TEXT SHOWN:
● ● ● ●
(ICIS) -- Complicated supply chains and the vagaries of energy policy cloud the effects that the multiple Japanese disasters will have on the US chemicals industry, an economist said on Thursday. A massive 9.0-magnitude earthquake and tsunami hit Japan on Friday. The disasters damaged the cooling systems at several nuclear reactors at the Fukishima-Daiichi complex.
The damage led to explosions and fires at the reactors, and workers are still struggling to avert a major nuclear disaster. However, the crisis in Japan may have little direct effect on chemical trade with the US because the volume is relatively small, said Kevin Swift, chief economist for the American Chemistry Council (ACC).
The US chemical industry is expected to have revenues of more than USD 720bn (EUR 518bn) in 2010, Swift said.
By contrast, US chemical exports to Japan were only USD 10bn in 2010, he said. That accounted for just 3% of Japanese consumption.
● ● ● ●
DATA SHOWN:
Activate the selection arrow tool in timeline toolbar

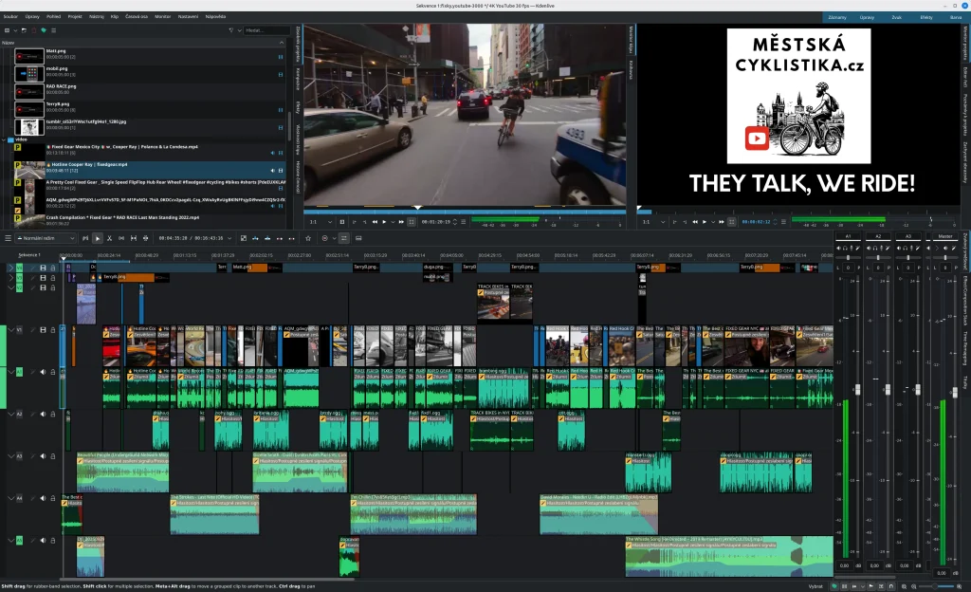click(x=98, y=238)
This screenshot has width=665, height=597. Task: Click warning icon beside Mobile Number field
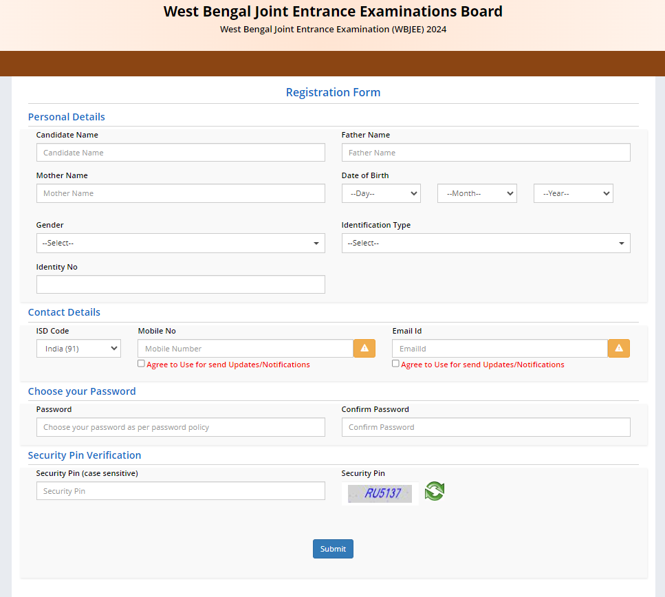(364, 349)
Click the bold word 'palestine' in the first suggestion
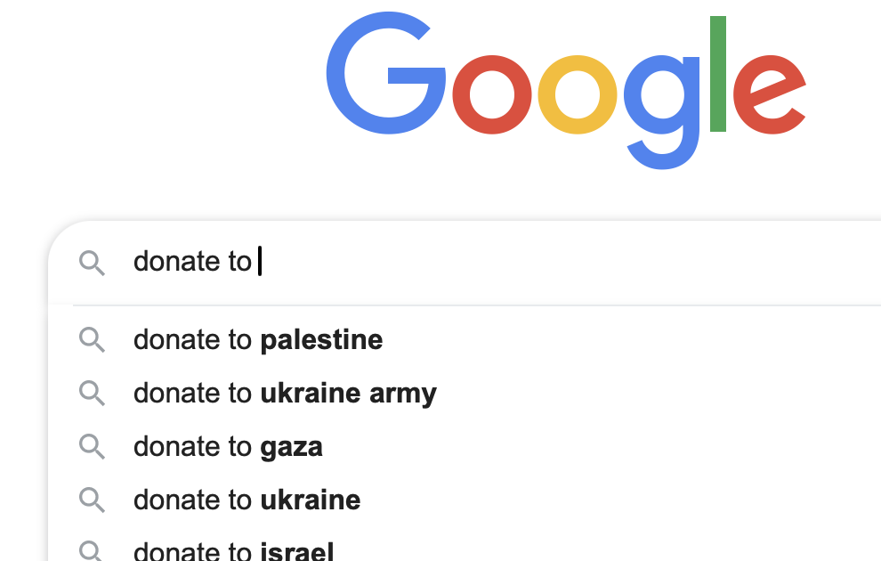The width and height of the screenshot is (881, 561). (x=321, y=339)

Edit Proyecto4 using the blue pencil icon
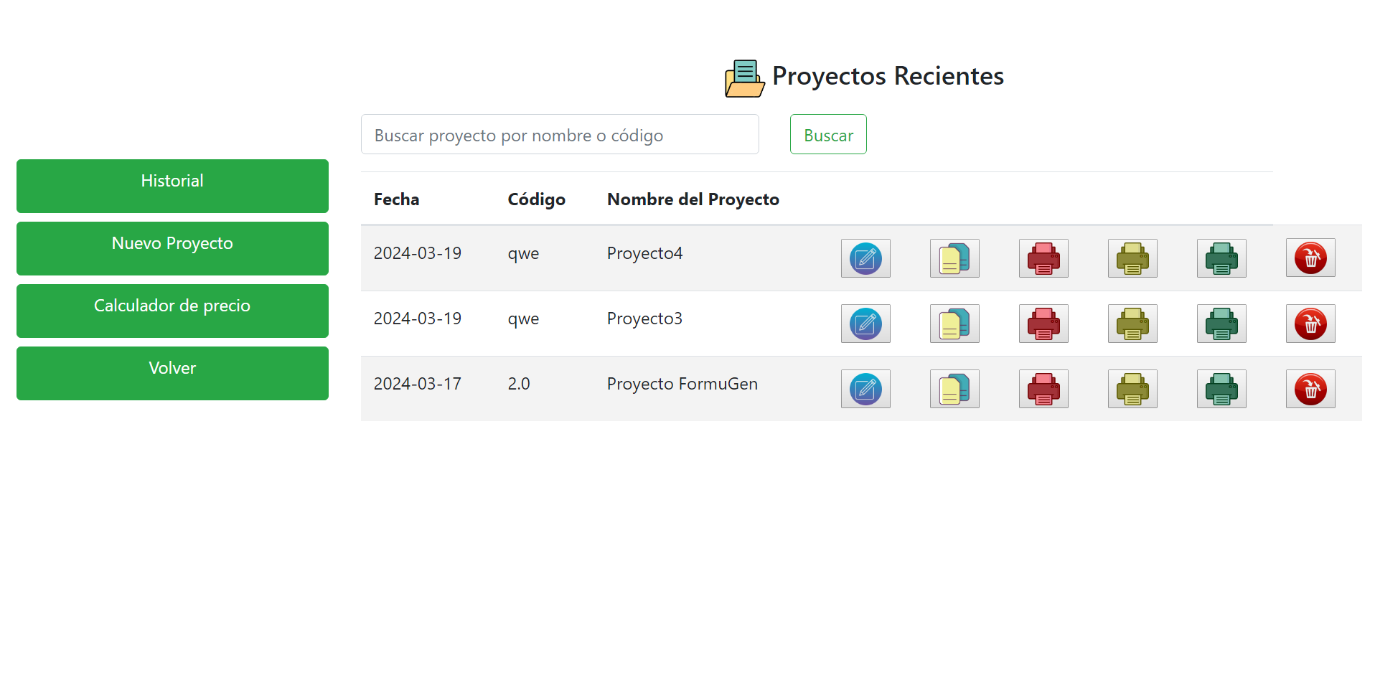point(865,258)
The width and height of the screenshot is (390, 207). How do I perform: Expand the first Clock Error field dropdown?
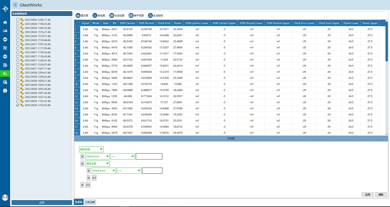coord(98,156)
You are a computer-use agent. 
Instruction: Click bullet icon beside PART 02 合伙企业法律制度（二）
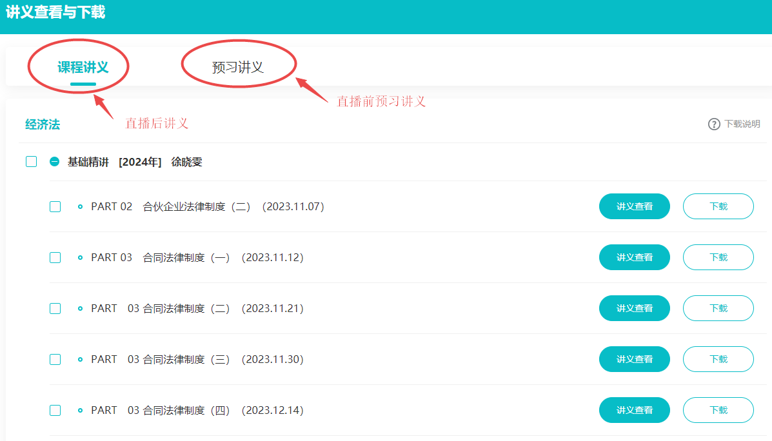point(81,207)
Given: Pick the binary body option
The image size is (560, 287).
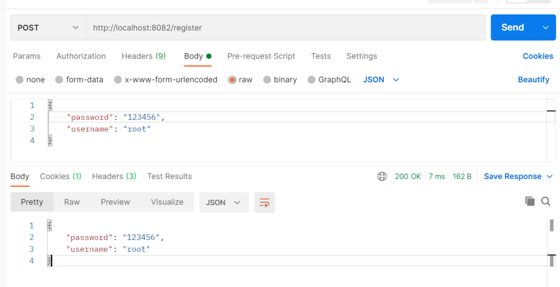Looking at the screenshot, I should [267, 80].
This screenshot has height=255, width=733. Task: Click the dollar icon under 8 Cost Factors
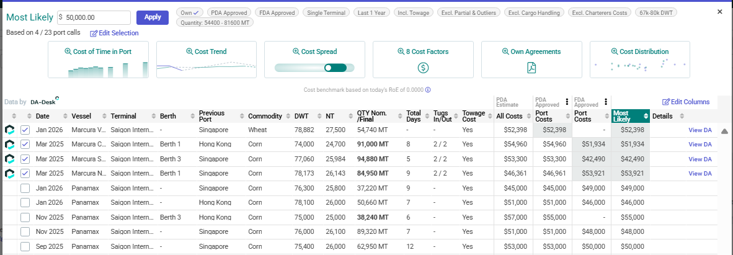(423, 68)
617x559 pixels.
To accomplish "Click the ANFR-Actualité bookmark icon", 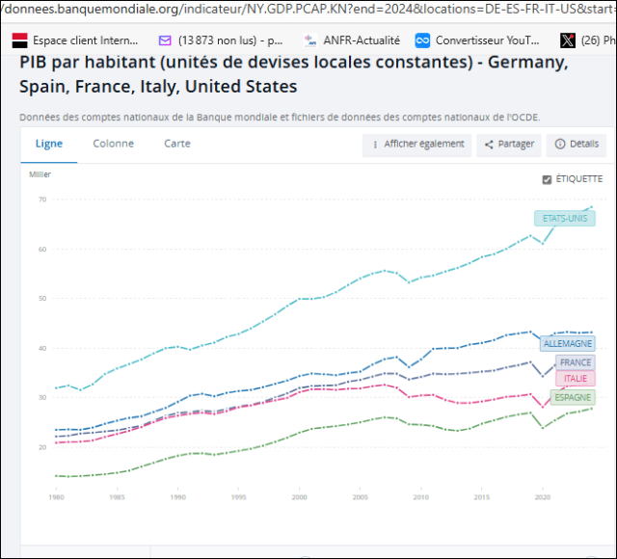I will click(309, 40).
● ● ● ●
INSTRUCTIONS TO FOLLOW:
Continue the news report on how the disasters in Japan may affect the US chemical industry from where it stops. None of the data above has any bearing on what comes next.

RESPONSE:
In fact, Japan's chemical industry mainly serves its manufacturing customers, Swift said. "The Japanese chemical industry is relatively balanced."
Out of all the US exports to Japan, about 40% are basic industrial chemicals, Swift said. Another 13% are downstream products such as resins, rubber and fibres. Pharmaceuticals make up 32%, he said. Agricultural chemicals, specialties, consumer products and other chemicals make up the rest. The indirect effects of the Japanese earthquake and tsunami are harder to measure, Swift said. For example, Germany is shutting down seven of its 17 nuclear plants for a safety review.